Court Opinion

ID: 9776717
Source: CourtListenerOpinion
Date Created: 2023-08-29 19:42:52.056751+00
Date Added: 2024-06-11T07:32:41.767333
License: Public Domain

DIES, Chief Justice
(dissenting).
With respect, I dissent. The Texas Unemployment Compensation Act (Art. 5221b-l et seq., V.A.C.S.) does not set the venue in this type of suit.
Art. 1995 reads that “[n]o person who is an inhabitant of this State shall be sued out of the county in which he has his domicile except in the following cases . ” So the effect of the majority opinion is to hold that the State of Texas is domiciled only in Travis County.
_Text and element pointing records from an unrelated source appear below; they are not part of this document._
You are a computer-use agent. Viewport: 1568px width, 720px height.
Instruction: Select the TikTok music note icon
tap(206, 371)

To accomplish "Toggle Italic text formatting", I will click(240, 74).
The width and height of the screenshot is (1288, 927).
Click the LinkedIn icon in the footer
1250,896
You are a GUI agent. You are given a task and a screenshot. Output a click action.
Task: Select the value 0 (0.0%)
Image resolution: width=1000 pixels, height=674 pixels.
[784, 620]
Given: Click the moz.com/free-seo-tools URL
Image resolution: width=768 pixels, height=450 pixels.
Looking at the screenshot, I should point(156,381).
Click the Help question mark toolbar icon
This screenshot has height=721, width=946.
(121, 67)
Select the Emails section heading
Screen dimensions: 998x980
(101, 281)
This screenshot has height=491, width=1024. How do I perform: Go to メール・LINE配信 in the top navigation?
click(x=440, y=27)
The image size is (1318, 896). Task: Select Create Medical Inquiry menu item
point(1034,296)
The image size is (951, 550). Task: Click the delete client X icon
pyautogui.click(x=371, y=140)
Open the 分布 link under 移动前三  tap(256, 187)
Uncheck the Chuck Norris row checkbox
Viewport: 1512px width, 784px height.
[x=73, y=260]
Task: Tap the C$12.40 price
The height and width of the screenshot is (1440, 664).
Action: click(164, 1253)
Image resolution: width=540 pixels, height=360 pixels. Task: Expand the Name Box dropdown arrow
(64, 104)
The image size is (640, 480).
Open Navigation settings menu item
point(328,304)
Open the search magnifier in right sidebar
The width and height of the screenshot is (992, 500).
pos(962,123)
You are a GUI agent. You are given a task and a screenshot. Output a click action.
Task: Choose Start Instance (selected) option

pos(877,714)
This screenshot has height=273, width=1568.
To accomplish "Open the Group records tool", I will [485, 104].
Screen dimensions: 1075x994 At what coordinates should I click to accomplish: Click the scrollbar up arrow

I agree that this holding is supported by Fitts v. Calvert, 374 S.W.2d 274 (Tex.Civ.App., Fort Worth, 1963, dism.) and Texas Highway Department v. Jarrell, 379 S.W.2d 417 (Tex.Civ.App., Texarkana, 1964, dism.); but I would follow the advice of Martin v. State, 75 S.W.2d 950, 952 (Tex.Civ.App., El Paso, 1934, no writ) wherein it is said:
“There is a difference between the government of a state and the state itself (Poindexter v. Greenhow, 114 U.S. 270, 5 S.Ct. 903, 962, 29 L.Ed. page 185; Grunert v. Spalding, 104 Wis. 193, 78 N.W. 606) and, therefore, the fixing of the seat of government for the state is not equivalent to fixing its domicile. The domicile of a person is the place in which he has his fixed habitation without any present intention of removing therefrom. 15 Tex.Jur., § 2, pp. 708, 709. The powers of the state are coextensive with its physical boundaries and, as said by the Supreme Court in Wheeler v. State, 8 Tex. 228, ‘it cannot be said of the State, that she resides in a particular county. * * * ’ ”
See also State v. Isbell, 127 Tex. 399, 94 S.W.2d 423 (1936) and Duval County Ranch Company v. Texas Company, 301 S.W.2d 247, 249 (Tex.Civ.App., Austin, 1957, no writ), “. . . the State is not a resident of any particular county, [citing Martin]”
I recognize plaintiff’s precarious position in failing to allege it had permission to sue the State, but this has not yet been raised by the State (although the Assistant Attorney General in oral argument indicated this would later be urged).
So we cannot escape answering the question: Where is Texas domiciled? In my judgment, it is domiciled as much in El Paso and Orange as it is in Austin. I agree with the argument of appellee that the situs of government is in Austin; but situs and domicile are two different concepts.